Interzonenhandel (1963)
Siehe auch:
- Außenwirtschaft: 1969
Bezeichnung für den Handel zwischen der BRD und der SBZ. Während die drei Westzonen ziemlich schnell wieder zu einem einheitlichen Handelsgebiet zusammenwuchsen, entwickelte sich der Warenaustausch zwischen Westdeutschland und der SBZ nur unter erheblichen Schwierigkeiten und niemals völlig zu seinem früheren Umfang. Die sowjetzonale Seite begehrt in der Hauptsache strategisch wichtige Güter, wie Eisen, Stahl, hochwertige chemische Erzeugnisse (Stickstoffdünger), Maschinenbau-, Eisen- und Metallwaren und Qualitätslebensmittel aller Art einschl. Wein und Hopfen. Als Gegenlieferung ins Bundesgebiet sind Holz, Eisen- und Stahlwaren, Maschinenersatzteile, Zellstoff, Textilien, Lebensmittel (Zucker), Chemikalien, Mineralöl und vor allem Braunkohlenbriketts vorgesehen. Vertraglich geregelt wurde der I. in dem Mindener Abkommen (1946), dem Berliner Abkommen (1948), dem Frankfurter Abkommen (8. 10. 1949), seiner Verlängerung im Frühjahr 1949 (3. 2. 1951), dem Berliner Abkommen vom 20. 9. 1951 und den jährlich folgenden Vereinbarungen über die Warenlisten zum Abkommen. Ab 1. 10. 1949 sind auch beide Teile Berlins in die I.-Vereinbarungen eingeschlossen. Nach dem Frankfurter Abkommen vom 8. 10. 1949 werden die Interzonengeschäfte über die Deutsche ➝Notenbank und die Deutsche Bundesbank abgewickelt, die Verrechnung von DM West zu DM Ost erfolgt im Verhältnis 1:1, d. h. 1 Deutsche Mark = 1 VE (Verrechnungseinheit). Abgerechnet wird per Ende Juni jeden Jahres; etwaige Verrechnungsspitzen sind in DM West bar zu bezahlen. Der vertragliche I. wird in der SBZ durch das Ministerium für Außenhandel und Innerdeutschen Handel (MAI) gelenkt. Die Bestimmungen für den Außenhandel werden auch auf den I. angewendet. Im Bundesgebiet ist die Bundesstelle für den Warenverkehr zuständig. Zölle werden im I. nicht erhoben. Der I. dient der sowjetzonalen Wirtschaft im wesentlichen dazu, Lücken in der Materialversorgung zu schließen, die von Moskau und den anderen sozialistischen Ländern nicht geschlossen werden können. Er wird stark von der jeweiligen politischen Situation beeinflußt.

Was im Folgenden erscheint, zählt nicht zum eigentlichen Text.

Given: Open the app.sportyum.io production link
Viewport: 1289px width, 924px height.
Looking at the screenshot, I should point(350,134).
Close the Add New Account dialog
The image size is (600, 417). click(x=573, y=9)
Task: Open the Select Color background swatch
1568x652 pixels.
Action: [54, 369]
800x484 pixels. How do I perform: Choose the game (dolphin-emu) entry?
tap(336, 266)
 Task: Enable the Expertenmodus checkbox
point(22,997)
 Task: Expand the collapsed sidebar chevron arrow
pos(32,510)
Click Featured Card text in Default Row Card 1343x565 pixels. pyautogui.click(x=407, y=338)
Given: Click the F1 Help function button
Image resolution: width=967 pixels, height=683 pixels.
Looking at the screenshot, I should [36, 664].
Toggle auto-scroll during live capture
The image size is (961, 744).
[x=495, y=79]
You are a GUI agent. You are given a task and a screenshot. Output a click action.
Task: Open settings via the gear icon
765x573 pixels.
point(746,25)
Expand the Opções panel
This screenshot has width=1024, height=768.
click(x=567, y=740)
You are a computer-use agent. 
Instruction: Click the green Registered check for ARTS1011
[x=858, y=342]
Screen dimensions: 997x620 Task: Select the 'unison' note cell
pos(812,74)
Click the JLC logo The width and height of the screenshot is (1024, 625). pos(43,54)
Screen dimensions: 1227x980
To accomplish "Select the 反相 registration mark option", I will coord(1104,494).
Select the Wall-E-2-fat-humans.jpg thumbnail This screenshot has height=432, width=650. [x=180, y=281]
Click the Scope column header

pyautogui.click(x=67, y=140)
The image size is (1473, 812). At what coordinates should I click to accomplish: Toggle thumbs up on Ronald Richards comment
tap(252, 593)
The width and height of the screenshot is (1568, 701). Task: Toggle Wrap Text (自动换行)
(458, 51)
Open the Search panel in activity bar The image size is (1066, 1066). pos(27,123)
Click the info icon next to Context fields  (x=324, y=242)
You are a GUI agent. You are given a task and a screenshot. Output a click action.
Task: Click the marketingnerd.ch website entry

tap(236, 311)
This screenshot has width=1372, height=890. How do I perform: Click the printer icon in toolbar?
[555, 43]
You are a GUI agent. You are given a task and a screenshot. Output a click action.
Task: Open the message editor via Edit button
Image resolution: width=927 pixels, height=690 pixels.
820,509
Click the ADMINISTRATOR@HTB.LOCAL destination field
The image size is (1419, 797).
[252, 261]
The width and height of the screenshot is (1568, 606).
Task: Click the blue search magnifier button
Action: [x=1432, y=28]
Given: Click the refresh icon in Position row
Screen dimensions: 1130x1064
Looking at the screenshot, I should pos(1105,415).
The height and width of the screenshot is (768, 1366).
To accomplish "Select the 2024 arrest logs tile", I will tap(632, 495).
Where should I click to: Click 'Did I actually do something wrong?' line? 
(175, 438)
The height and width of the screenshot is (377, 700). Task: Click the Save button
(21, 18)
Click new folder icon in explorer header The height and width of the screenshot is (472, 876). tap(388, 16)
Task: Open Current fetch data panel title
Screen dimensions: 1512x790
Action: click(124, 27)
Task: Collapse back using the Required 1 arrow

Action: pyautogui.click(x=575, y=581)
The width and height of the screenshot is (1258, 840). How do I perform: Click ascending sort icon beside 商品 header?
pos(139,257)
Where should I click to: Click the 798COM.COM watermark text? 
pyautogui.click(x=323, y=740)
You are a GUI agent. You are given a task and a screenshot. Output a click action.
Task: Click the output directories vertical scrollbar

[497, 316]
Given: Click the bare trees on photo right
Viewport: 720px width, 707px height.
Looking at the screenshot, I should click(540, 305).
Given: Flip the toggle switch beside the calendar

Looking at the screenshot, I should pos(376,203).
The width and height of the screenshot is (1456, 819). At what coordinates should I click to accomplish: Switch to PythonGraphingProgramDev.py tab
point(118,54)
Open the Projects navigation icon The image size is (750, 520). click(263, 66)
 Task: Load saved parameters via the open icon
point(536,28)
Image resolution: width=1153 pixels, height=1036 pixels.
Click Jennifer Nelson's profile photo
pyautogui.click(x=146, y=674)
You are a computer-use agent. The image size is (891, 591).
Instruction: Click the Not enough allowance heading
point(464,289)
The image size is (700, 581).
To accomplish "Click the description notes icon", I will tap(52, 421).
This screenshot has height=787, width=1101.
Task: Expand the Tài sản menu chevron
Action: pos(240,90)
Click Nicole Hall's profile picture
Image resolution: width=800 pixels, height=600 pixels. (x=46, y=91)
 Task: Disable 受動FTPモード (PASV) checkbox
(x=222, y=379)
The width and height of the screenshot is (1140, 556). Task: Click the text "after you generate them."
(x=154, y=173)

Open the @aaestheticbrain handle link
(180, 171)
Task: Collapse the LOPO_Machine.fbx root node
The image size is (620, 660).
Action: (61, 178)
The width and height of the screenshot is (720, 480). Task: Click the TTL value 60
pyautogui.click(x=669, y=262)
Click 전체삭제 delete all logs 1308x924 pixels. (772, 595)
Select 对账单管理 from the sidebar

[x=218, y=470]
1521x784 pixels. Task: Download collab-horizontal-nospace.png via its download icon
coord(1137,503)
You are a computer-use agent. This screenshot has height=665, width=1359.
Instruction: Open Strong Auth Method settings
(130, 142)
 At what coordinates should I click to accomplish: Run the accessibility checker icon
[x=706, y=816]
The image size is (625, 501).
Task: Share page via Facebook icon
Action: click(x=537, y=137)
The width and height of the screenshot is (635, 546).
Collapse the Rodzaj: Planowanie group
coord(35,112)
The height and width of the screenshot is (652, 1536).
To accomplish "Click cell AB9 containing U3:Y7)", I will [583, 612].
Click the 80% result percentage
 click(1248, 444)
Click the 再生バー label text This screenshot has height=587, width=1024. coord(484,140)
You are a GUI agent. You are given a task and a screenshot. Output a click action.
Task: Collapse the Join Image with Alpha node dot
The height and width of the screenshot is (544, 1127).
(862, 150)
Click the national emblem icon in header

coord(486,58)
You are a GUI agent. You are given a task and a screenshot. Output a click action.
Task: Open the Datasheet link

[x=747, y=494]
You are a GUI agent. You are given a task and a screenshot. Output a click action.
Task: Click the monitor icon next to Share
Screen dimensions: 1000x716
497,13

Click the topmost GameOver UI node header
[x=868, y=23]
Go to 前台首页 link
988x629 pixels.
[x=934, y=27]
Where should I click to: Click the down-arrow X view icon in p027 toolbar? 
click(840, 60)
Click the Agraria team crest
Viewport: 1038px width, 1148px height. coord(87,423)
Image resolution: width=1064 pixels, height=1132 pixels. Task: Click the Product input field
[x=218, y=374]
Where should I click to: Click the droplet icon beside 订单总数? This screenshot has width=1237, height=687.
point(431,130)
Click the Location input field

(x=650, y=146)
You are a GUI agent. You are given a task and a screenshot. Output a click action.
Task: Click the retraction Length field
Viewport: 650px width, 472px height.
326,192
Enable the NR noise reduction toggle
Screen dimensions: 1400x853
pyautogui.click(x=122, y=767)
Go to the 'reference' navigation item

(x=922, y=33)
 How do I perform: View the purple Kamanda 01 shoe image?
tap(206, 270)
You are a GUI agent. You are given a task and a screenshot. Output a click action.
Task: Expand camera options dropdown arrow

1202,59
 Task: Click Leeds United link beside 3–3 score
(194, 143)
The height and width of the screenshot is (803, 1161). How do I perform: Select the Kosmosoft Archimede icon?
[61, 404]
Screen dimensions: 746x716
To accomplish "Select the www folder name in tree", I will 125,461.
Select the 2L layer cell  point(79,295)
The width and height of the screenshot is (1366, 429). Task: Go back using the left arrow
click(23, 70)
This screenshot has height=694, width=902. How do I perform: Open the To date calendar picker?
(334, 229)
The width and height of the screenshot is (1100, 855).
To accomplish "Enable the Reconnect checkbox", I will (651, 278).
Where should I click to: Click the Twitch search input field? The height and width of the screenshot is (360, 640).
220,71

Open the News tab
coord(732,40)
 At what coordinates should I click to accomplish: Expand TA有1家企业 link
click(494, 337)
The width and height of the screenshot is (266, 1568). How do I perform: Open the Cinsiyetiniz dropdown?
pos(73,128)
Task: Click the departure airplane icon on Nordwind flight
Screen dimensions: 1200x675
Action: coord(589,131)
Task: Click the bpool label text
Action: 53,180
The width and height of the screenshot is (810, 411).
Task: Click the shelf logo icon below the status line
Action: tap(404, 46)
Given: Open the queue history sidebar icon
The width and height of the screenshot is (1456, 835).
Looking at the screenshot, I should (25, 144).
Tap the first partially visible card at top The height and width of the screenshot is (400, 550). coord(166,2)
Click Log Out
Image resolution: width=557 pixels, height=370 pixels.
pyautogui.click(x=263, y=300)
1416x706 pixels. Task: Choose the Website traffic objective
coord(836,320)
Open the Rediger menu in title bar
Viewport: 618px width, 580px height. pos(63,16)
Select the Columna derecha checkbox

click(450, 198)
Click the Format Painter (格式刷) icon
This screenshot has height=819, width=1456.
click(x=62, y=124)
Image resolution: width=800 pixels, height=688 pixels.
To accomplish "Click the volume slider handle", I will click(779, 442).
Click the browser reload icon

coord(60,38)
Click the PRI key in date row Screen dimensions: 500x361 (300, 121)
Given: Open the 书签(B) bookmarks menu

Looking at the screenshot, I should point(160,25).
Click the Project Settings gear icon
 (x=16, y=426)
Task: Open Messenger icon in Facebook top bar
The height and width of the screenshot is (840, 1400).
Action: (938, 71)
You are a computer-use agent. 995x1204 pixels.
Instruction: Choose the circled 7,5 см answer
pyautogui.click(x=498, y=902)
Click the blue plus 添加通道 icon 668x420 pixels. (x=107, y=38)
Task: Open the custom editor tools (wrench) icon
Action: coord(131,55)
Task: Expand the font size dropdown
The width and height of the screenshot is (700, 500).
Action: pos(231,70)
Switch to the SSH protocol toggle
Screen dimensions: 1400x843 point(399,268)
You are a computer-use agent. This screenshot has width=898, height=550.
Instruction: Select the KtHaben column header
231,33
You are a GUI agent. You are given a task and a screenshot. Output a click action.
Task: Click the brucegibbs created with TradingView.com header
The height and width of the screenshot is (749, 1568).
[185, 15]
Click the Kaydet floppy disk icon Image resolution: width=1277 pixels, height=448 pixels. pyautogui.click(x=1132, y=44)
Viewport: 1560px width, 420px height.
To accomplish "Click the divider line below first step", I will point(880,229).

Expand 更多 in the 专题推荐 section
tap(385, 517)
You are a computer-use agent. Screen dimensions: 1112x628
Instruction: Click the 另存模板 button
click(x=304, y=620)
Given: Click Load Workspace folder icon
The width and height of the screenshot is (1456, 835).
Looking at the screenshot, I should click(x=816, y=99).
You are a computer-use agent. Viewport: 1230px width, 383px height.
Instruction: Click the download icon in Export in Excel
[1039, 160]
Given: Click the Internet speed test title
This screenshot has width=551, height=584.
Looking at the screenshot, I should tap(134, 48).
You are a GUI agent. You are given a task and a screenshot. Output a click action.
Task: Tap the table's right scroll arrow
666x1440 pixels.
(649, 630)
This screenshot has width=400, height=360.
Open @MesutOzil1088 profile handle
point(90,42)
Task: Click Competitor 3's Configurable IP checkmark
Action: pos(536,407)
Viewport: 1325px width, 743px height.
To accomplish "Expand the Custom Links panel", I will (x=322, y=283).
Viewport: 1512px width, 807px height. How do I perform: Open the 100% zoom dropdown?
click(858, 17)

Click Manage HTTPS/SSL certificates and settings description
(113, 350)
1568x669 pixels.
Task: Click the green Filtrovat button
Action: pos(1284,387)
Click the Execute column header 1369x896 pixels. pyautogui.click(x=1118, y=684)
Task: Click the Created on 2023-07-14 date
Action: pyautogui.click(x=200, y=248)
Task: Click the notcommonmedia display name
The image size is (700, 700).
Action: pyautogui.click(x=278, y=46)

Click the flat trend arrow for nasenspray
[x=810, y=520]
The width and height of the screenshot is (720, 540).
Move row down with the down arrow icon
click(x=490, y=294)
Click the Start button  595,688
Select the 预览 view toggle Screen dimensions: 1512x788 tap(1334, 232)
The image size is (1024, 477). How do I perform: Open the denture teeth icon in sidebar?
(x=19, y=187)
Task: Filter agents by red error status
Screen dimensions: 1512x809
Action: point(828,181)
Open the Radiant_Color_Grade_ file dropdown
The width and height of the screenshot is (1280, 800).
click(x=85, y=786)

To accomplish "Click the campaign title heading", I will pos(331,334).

Mit der Vereinbarung vom 16. 8. 1960 über die Warenlisten für 1961 wurde erstmalig die einjährige Gültigkeitsdauer in eine unbegrenzte Laufzeit abgeändert; die SBZ war aus Planungsgründen an Abschlüssen über einen längeren Zeitraum interessiert.
Am 30. 9. 1960 wurde das I.-Abkommen wegen politischer Übergriffe in Berlin von der BRD zum Jahresende gekündigt, nach längeren Verhandlungen aber noch vor Ablauf der Kündigungsfrist wieder in Kraft gesetzt.
Ende 1961 betrug der Warenumsatz im I. rund 1,8 Milliarden DM einschl. der Dienstleistungen bei einem Rückgang von etwa 10 v. H. gegenüber dem Vorjahr.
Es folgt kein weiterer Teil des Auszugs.